花はきれいではあるが、心待ちにしたわけではない。花を見て、単に「美しい」と思うだけでなく、「いとおしい」「うれしい」、あるいは「せつない」と感じるのは何十回も季節が巡るのをかさねて、ある時に感じられるようなものかもしれない。
桜が咲いた時の気持ちの昂ぶりを感じるようになった頃から、夏の花火への関心が薄れた気がする。もっとも、これは人にもよるのだろうけど。
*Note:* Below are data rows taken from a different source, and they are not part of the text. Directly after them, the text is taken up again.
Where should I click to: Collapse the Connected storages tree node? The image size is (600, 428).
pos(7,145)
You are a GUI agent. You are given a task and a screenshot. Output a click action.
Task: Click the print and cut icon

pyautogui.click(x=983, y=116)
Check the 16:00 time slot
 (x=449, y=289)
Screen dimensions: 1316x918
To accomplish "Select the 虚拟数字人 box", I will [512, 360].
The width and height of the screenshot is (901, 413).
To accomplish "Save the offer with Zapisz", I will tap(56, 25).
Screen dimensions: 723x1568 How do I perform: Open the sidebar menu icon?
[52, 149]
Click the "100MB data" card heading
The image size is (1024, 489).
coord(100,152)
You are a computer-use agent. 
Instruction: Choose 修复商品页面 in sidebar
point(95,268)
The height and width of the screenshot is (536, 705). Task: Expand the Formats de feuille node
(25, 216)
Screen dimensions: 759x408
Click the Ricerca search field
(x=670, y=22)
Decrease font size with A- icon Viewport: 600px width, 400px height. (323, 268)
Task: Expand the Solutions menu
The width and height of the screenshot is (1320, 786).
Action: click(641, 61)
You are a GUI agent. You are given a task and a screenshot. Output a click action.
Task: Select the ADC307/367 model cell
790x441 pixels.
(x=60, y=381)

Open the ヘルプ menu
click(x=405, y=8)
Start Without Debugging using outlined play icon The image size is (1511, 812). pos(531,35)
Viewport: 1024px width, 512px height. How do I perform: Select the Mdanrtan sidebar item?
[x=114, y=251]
いずれにせよ、僕たちは桜を見るのではなく、そこにある記憶を掘り起しながら、将来へと思いを馳せる。春を喜ぶのは、そこに至るまでの冬を共有しているからだとも感じる。
そういえば、ストラヴィンスキーの「春の祭典」の迫力は、日本の春とは遠いなあと思っていたら、とある人に「ロシアの春」というのは、想像以上にメリメリ、バキバキとやってくると聞いた。
本当かな、と思っていたけれど、ある年の3月に軽井沢に滞在していた時に驚いたことある。まだ氷に閉ざされていたのだが、ある暖かい一日にすべてが溶けてしまったのだ。
ただし、その日は木から雪の塊が落ちて、屋根を氷が滑り、夜中まで大音響だった。「春の祭典」を実感した一夜だったことを覚えてる。
さあ、今週は仕事をしなければ。